BRANO DA ESAMINARE:
So che per i vedenti la cosa che lascia senza fiato, di Aosta e dintorni, è il panorama, ma avendo problemi visivi io e problemi di autismo Giovanni, quello che abbiamo notato sùbito è stato altro.
La città è accogliente come struttura, silenziosa ma non snob, e molto ben strutturata. Toccare le mura del Mercato Romano mi ha fatto sentire “a casa”, ma ho anche apprezzato le camminate lungo la città, con gli odori di strudel e dolcetti che si spandevano per l’aria.
Aosta è una “signora alla vecchia maniera”, di quelle che hanno le case sempre aperte e che – se sei loro ospite – ti preparano il tè con i biscotti. Non senti e non puoi pretendere da una “vecchia signora” il vocìo vivace che c’è in alcune strade di Roma, eppure nessuna voce si è mai levata contro Giovanni, quando correva e strillava dentro le sue mura o nei suoi parchi.
È davvero una città per tutti, sembra costruita – come l’area circostante – per farti trovare il tuo angolo, comunque tu sia fatto. Infatti, proprio come un’ospite esperta in galateo, Aosta non pretende che un certo tipo di bellezza sia quello di tutti, ma vuole conquistarti cercando di fornirti proprio il tuo. L’aria frizzante delle montagne, appena si esce un po’ dalla città, il mormorio dei prati, la morbidezza di quello che sembra un immenso mare infinito, mi hanno riempito il cuore anche negli anni successivi, in cui, per motivi diversi, non sono potuta tornare là.

Ma Aosta ha offerto scampoli di bellezza non convenzionale anche a Giovanni, un bambino autistico, il cui giudizio è fatalmente diverso dalla media. Un autistico, infatti, considera un posto bello se è dotato di alcune caratteristiche: deve continuare ad esserlo anche a un esame dei particolari, deve contenere elementi costanti e non trasformabili, dev’essere possibile costruirvi intorno un’abitudine, cioè deve in qualche modo diventare “un nido”. Perché un luogo possa essere bello, insomma, vi devono essere stimoli controllabili, acquisibili e gestibili in maniera strutturata e non dispersiva.
Giovanni sapeva che, alzandosi al mattino, in pochi metri era nel “suo” parco: un parco grande, ma costruito a misura sua, dove poteva trovare giochi avventurosi che provava magari solo una volta, ma anche le altalene sempre uguali, sempre affidabili e tranquille.

COMPITO DA SVOLGERE:
Puoi riscrivere il tratto del brano su Aosta che va da "Ma Aosta ha" fino a "e non dispersiva.", sostituendo "nido" con "rifugio"?

(Voci di dati archiviate)
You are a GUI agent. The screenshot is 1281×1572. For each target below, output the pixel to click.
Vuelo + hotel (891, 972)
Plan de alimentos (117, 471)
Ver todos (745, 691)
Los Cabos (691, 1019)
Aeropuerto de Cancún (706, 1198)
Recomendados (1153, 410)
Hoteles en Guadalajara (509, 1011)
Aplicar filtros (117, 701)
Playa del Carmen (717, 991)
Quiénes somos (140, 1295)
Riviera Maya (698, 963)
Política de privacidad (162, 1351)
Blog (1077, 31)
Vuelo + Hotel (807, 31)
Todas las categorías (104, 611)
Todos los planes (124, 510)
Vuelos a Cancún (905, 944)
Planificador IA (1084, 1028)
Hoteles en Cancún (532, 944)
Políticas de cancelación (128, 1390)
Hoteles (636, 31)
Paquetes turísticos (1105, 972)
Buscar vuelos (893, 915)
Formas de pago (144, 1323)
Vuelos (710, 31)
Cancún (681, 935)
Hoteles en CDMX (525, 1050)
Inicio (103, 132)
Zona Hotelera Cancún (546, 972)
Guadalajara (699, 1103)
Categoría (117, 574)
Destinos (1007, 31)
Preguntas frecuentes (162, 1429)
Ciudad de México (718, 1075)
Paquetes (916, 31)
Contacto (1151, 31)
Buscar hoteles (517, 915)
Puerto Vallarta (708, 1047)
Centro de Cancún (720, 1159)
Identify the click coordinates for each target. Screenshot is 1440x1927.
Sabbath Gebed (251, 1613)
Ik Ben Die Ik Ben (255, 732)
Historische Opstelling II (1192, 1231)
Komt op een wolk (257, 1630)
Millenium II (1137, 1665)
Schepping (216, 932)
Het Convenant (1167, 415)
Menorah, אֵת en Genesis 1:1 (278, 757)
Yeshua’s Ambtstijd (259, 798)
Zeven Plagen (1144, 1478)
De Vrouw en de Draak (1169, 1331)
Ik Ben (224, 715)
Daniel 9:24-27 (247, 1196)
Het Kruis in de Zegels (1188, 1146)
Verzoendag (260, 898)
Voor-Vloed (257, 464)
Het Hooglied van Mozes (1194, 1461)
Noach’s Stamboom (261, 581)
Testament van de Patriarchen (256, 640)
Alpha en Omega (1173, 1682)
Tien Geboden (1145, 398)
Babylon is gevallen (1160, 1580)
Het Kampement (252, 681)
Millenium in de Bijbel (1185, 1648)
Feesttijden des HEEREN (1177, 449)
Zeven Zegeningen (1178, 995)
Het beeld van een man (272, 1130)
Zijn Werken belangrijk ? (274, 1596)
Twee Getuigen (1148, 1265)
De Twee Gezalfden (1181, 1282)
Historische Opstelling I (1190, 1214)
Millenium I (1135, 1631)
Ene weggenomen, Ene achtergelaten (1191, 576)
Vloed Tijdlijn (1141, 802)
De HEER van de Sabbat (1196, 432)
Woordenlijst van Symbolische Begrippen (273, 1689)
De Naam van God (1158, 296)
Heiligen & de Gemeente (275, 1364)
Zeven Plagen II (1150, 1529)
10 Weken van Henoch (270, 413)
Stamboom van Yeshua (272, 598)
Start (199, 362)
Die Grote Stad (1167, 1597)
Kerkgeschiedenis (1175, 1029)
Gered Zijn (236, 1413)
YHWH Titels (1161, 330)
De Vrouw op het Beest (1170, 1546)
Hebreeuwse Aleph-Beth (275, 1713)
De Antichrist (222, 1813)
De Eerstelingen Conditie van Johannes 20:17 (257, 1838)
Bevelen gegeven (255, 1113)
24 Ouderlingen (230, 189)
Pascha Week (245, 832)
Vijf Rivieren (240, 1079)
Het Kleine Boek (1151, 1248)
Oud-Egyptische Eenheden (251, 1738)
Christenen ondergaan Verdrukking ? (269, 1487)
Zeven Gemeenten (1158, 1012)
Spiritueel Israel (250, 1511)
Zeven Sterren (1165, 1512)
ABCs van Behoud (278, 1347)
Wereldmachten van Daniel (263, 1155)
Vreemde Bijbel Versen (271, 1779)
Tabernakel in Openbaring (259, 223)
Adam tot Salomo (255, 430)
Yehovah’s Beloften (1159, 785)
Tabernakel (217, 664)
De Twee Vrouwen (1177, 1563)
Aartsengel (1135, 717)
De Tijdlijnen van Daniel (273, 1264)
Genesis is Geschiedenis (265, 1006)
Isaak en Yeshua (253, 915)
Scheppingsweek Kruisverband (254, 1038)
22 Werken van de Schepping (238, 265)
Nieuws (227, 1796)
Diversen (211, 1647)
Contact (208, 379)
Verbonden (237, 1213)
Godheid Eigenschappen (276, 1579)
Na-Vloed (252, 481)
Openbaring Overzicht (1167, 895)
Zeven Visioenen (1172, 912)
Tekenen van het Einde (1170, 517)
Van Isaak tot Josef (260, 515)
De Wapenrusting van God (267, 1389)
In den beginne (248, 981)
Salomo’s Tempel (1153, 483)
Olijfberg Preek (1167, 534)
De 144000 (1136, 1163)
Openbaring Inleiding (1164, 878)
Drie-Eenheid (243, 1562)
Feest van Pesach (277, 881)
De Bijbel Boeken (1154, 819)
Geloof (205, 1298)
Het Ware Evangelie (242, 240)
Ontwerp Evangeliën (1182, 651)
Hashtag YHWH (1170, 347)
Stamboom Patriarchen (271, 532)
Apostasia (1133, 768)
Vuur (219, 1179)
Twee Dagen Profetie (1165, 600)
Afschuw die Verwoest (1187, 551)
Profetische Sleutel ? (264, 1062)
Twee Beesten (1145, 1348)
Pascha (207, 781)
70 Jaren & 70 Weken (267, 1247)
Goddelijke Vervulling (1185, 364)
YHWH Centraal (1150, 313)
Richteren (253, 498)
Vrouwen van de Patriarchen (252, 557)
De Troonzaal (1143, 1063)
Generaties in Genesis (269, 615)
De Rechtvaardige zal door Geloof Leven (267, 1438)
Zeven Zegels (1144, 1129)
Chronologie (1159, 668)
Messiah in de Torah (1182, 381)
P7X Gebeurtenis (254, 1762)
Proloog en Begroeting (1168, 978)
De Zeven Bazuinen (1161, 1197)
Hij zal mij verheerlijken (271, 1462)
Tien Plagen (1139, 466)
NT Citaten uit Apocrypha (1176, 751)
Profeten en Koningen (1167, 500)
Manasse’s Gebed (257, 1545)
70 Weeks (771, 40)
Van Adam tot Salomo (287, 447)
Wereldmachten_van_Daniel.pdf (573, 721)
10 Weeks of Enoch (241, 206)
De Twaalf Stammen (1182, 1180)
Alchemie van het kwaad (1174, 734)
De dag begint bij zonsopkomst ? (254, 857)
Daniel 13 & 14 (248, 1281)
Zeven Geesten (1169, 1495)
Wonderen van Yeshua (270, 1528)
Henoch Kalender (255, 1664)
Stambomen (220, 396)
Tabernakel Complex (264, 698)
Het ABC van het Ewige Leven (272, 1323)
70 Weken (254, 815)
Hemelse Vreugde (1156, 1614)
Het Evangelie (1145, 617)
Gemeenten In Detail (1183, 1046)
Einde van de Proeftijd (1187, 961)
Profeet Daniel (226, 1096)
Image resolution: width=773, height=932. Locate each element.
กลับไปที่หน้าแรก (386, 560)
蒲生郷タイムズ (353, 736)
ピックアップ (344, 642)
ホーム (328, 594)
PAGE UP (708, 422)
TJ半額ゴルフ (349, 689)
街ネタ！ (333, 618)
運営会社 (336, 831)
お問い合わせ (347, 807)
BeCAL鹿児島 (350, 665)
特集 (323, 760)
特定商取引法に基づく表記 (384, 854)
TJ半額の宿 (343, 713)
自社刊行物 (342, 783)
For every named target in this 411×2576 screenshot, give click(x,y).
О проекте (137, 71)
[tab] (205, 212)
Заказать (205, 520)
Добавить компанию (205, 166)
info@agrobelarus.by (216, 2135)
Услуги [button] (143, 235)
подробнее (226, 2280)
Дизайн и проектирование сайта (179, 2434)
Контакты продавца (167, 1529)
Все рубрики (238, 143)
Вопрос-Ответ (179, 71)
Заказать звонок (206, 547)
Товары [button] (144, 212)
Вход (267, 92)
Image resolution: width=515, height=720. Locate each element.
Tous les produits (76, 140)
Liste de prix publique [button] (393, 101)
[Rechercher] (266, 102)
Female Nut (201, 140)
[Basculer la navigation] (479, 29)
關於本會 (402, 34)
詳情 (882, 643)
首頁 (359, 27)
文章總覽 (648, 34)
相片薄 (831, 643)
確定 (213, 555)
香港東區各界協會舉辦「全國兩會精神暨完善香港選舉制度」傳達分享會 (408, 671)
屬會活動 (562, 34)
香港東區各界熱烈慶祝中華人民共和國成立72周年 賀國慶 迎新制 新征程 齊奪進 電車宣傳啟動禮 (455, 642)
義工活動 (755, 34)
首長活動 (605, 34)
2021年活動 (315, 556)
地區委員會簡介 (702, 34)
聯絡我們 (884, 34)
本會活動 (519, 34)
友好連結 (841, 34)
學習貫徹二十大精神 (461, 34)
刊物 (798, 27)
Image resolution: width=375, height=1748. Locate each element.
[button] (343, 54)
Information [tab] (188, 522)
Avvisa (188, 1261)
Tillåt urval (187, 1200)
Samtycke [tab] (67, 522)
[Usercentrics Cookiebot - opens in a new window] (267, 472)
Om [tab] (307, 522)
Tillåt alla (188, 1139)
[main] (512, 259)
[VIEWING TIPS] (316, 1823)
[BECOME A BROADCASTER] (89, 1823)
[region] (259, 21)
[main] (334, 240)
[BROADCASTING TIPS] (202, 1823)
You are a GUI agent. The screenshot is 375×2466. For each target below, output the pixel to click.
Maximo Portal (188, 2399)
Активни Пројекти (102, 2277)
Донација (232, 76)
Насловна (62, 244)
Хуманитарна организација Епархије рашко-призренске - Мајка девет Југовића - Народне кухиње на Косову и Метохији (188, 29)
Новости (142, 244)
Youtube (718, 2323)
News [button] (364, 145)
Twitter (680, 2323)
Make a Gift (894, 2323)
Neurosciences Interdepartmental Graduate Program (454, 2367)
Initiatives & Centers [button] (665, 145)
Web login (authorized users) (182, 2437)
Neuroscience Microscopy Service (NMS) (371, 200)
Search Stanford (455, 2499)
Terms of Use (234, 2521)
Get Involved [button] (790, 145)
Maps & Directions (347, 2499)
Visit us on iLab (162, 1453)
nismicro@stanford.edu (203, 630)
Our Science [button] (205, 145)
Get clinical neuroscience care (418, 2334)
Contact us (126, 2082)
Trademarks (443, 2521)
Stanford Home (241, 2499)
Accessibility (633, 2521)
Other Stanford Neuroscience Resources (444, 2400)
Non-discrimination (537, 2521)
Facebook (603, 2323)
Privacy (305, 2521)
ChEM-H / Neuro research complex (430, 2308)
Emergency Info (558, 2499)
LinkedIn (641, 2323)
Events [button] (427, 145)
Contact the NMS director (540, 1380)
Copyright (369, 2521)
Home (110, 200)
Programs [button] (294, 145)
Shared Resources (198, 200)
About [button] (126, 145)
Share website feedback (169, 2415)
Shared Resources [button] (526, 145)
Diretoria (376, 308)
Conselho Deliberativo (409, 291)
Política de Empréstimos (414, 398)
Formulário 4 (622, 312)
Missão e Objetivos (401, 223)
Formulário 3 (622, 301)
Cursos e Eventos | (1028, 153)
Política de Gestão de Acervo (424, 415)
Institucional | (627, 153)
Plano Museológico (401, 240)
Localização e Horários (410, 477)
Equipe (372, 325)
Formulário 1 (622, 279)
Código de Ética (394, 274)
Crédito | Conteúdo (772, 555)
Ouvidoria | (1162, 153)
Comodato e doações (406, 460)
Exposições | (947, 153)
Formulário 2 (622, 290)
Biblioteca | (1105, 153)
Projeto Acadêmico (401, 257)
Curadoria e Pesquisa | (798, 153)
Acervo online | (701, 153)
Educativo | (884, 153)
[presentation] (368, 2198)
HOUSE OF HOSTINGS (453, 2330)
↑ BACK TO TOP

SOLUZIONE:
Ma Aosta ha offerto scampoli di bellezza non convenzionale anche a Giovanni, un bambino autistico, il cui giudizio è fatalmente diverso dalla media. Un autistico, infatti, considera un posto bello se è dotato di alcune caratteristiche: deve continuare ad esserlo anche a un esame dei particolari, deve contenere elementi costanti e non trasformabili, dev’essere possibile costruirvi intorno un’abitudine, cioè deve in qualche modo diventare “un rifugio”. Perché un luogo possa essere bello, insomma, vi devono essere stimoli controllabili, acquisibili e gestibili in maniera strutturata e non dispersiva.